「キャロル」

 女優さんが主演女優賞にノミネートされたことでも評判の「レズモノ」と言えば近年フランス映画の「アデル」があるので、スキャンダラスな内容を期待していたら〜全く味わいの違う格調高い作品でした。

 何と言う撫で肩な始まり、ごくごく日常的なデパートの風景〜出会い〜と終始淡々とした描写が続く。全然ドラマチックではない、編集や映像処理や音楽等では表現しない、脚本があって、セット美術があって、衣装、照明、役者の演技があって〜最期にカメラが只それを「撮る」ことで観客に伝わる「感じ」が凄い。

 観客は美術館を回って「鑑賞している」様な映画だ。それはヴィスコンティやキューブリックを思い出させる雰囲気でした。

「アデル」がキョーレツな濡れ場を見せ場としていたのに対し、全く対照的なアプローチなんだけど、むしろこうした趣向の方が引き立つエロチシズムがある訳で。最初のキスシーンのゾクゾク感とか凄かった。

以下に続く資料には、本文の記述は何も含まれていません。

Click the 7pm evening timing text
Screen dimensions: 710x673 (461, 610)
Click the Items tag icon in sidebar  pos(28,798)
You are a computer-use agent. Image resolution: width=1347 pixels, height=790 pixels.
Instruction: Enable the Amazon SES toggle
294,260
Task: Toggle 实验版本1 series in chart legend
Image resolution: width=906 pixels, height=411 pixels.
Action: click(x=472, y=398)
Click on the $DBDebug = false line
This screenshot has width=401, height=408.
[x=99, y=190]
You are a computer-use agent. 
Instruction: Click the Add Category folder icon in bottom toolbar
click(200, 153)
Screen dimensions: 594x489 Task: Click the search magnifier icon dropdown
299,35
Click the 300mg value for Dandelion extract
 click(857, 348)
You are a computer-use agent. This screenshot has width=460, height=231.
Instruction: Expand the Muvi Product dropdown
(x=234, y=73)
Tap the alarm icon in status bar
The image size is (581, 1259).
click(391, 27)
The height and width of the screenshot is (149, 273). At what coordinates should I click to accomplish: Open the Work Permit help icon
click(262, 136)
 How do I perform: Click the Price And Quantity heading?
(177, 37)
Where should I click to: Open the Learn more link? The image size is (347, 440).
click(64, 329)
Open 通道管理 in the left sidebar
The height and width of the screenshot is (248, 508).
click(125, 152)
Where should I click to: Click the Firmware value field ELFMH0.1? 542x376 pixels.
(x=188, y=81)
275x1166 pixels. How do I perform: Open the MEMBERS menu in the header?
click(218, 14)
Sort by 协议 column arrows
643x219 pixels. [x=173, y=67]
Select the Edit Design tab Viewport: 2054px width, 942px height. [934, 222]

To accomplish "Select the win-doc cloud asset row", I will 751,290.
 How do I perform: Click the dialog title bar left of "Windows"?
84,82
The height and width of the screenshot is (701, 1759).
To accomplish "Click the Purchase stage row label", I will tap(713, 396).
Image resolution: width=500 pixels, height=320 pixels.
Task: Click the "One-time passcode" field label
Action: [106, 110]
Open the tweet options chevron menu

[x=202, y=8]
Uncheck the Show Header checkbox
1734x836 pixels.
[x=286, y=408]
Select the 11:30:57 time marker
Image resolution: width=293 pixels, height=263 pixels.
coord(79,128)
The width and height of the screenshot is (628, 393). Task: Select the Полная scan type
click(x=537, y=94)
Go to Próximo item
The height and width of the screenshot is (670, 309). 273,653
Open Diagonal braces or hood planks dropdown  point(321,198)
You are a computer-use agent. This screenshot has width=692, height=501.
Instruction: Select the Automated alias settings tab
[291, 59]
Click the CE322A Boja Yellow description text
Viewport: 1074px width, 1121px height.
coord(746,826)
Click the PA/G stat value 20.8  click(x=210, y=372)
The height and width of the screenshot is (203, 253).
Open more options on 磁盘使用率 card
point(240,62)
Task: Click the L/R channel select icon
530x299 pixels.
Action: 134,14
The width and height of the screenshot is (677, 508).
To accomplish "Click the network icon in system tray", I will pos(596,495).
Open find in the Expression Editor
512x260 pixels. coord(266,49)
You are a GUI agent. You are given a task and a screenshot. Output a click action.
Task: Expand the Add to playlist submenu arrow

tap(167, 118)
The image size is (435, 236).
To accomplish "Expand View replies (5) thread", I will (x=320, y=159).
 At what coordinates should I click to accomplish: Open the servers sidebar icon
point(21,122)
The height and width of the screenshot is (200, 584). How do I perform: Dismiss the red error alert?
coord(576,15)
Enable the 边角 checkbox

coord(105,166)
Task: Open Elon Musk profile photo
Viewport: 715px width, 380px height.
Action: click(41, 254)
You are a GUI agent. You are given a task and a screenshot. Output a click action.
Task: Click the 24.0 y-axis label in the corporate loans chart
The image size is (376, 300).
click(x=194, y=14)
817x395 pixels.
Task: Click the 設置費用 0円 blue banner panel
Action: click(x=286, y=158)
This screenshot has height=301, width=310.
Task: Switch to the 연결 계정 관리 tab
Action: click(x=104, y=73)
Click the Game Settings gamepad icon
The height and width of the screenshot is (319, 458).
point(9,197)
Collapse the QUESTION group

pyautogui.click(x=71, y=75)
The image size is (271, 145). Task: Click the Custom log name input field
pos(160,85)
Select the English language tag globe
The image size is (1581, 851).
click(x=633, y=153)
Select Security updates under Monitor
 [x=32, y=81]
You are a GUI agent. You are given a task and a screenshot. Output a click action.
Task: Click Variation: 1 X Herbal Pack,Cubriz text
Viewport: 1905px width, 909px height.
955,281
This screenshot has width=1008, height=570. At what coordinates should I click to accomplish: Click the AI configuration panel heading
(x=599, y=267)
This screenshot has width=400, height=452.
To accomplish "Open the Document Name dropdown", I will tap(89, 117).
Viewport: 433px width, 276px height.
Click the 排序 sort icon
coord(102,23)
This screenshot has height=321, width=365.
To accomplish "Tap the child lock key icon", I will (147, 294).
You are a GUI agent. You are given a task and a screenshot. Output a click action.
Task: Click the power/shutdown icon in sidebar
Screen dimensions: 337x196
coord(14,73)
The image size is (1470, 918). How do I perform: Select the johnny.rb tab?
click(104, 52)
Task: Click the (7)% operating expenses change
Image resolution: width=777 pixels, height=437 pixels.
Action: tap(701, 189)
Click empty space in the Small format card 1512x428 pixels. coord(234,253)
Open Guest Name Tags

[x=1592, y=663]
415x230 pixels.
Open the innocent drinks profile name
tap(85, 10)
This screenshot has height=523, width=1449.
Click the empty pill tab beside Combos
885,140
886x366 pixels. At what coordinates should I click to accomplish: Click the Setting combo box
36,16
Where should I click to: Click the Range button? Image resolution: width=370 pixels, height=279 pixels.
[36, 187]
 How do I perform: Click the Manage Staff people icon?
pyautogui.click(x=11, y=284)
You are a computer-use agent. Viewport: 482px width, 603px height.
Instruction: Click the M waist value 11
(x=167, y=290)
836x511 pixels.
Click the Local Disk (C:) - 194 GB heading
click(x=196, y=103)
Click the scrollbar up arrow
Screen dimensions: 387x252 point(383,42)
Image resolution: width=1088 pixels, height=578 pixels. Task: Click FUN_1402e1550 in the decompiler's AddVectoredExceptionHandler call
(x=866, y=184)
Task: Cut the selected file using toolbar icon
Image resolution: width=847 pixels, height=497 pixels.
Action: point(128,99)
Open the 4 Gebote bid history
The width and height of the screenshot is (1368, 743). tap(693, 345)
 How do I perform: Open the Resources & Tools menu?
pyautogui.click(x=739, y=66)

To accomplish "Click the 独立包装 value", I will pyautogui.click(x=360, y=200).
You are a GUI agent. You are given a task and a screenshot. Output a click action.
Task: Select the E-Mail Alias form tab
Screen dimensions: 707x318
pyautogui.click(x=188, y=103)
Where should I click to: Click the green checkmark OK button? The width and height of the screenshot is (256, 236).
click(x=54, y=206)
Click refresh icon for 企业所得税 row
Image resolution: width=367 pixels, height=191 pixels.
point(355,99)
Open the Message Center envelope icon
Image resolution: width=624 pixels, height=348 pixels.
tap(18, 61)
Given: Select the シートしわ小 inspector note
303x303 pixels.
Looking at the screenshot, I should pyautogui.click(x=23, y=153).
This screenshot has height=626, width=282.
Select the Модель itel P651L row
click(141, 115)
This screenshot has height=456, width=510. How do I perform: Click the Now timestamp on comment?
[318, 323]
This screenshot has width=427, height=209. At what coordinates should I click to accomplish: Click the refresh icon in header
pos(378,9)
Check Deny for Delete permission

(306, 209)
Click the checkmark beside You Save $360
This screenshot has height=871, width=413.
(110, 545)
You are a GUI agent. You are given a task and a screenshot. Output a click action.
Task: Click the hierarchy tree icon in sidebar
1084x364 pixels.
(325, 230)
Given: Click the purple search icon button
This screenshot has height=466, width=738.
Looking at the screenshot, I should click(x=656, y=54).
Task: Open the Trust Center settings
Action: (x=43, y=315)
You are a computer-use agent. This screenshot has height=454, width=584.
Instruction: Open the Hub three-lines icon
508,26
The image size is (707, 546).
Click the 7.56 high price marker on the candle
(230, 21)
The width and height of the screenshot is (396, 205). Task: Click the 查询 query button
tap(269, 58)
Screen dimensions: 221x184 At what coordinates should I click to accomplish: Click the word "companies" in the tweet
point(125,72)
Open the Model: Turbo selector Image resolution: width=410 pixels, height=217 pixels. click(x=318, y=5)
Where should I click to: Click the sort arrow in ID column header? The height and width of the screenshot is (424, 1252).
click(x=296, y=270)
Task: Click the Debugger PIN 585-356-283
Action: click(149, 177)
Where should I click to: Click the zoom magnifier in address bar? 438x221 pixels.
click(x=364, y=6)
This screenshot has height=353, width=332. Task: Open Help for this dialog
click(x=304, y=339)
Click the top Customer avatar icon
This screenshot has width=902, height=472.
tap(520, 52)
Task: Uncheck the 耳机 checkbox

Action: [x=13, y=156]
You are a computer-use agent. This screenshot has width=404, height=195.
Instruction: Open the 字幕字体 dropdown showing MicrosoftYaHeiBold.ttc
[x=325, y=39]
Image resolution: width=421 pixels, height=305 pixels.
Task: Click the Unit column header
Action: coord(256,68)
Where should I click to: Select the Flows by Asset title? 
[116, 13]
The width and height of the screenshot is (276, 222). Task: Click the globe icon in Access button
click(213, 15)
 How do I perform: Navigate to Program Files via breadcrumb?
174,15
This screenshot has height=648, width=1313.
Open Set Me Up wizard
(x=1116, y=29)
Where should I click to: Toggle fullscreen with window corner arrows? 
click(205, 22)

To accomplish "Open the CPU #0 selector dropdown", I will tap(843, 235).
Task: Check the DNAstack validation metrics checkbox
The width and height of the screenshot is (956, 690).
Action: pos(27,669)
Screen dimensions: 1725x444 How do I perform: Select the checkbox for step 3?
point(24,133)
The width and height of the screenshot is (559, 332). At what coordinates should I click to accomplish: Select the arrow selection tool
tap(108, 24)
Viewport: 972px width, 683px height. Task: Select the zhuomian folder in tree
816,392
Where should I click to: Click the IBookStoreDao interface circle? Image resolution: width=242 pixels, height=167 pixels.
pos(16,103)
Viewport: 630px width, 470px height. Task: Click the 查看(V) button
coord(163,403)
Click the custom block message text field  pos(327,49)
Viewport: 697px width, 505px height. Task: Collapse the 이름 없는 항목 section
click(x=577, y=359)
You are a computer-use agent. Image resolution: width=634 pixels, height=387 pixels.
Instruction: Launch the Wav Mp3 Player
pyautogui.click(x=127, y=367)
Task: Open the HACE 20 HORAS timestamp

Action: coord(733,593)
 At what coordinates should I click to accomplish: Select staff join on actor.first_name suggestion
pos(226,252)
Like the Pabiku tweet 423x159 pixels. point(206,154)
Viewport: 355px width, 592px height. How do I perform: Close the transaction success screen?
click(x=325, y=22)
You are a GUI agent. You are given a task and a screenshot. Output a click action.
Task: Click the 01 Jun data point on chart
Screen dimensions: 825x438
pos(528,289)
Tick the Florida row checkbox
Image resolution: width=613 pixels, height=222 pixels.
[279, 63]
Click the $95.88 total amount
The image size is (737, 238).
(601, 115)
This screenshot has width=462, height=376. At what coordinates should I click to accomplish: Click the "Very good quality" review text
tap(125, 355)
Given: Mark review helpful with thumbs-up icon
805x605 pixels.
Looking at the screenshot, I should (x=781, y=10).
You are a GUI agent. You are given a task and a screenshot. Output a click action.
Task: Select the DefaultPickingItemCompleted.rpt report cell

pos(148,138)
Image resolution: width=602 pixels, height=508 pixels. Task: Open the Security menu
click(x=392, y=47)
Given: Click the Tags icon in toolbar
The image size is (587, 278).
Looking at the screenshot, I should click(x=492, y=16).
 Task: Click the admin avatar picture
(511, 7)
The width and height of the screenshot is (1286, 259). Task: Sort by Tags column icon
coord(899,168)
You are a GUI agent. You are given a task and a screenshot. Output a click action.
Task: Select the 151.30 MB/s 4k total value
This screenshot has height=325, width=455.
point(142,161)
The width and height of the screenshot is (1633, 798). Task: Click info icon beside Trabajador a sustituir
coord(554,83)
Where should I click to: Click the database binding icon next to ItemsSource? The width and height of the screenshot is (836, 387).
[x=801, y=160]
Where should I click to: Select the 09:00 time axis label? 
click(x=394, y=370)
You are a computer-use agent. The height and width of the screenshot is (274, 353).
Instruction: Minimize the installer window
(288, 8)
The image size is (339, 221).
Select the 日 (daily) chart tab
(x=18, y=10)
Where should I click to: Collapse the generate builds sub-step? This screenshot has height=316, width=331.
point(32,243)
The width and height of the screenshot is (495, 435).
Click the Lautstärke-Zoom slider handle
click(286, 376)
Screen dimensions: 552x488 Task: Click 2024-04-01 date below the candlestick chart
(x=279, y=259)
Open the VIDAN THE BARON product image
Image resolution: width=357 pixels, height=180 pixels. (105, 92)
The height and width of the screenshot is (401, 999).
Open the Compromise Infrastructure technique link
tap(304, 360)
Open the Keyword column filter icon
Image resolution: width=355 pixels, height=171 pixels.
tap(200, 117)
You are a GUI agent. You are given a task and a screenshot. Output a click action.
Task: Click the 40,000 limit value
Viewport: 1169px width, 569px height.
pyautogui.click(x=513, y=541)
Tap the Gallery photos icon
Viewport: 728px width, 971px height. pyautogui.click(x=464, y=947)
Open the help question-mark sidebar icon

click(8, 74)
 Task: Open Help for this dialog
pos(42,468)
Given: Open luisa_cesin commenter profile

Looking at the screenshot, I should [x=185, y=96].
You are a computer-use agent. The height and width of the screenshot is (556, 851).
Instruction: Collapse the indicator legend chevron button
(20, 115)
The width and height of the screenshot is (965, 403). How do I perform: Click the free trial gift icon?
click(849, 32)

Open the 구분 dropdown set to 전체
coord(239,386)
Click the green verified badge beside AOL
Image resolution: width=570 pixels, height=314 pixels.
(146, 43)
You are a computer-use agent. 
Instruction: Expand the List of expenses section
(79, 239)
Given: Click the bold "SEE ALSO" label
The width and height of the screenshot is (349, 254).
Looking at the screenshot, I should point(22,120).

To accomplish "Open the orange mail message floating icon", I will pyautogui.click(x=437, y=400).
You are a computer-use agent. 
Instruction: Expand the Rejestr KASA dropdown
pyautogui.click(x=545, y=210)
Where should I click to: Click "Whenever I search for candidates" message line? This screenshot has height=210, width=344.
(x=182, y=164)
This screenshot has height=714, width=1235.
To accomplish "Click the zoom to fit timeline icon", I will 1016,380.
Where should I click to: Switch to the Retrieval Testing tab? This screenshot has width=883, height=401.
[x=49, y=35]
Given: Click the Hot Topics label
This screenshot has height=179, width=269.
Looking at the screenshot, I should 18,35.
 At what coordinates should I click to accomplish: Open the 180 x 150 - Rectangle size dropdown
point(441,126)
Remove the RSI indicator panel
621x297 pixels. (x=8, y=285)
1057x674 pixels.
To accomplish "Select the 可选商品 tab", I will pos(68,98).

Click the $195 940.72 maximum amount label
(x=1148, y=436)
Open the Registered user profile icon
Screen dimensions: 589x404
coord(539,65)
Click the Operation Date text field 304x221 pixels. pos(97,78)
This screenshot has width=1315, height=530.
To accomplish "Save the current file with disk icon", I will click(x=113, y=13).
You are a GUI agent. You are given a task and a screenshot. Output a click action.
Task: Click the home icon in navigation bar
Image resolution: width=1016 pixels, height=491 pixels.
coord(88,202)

 そうと分かって心地よく作品世界に身を任せていたら〜いや〜短い映画ですよ! 褒め言葉なんですけどね、まだ半分しか見てないのに終わっちゃうんだから、愕然ですよ。

 でも時計を見れば確かに2時間が過ぎている。よくある冒頭から時間が遡り、またラストで冒頭のシーンに戻るという趣向? にしてはずい分早いな……と思っていたら〜暗転してクレジットが上がってくんだもの、唖然ですよ。ええ〜〜〜せっかくいい気持ちで観てんのに終わるんかい!

 良く言えば全く長さを感じさせないってことですよね。ベルイマンの映画みたくもう2時間あっても全く長くない、ってか見せてくれよ! と言いたくなる。

 起承転結で言えばまだ「承」の途中じゃないですか? ま〜ったく喰い足りない! メインディッシュが出る前に取り上げられてしまった感じだ。

 アカデミー賞に沢山ノミネートされたのに無冠に終わってしまったのはその辺りのことじゃないかな。一発ガツンとクライマックスがあれば……なんて思いました。

 んでもまぁ、確かにこういう趣向もアリですあね、昨今「ソーシャル・ネットワーク」とかもそんな感じやったし、スターウォーズみたく続きが見れるという約束があればまたアレだけど。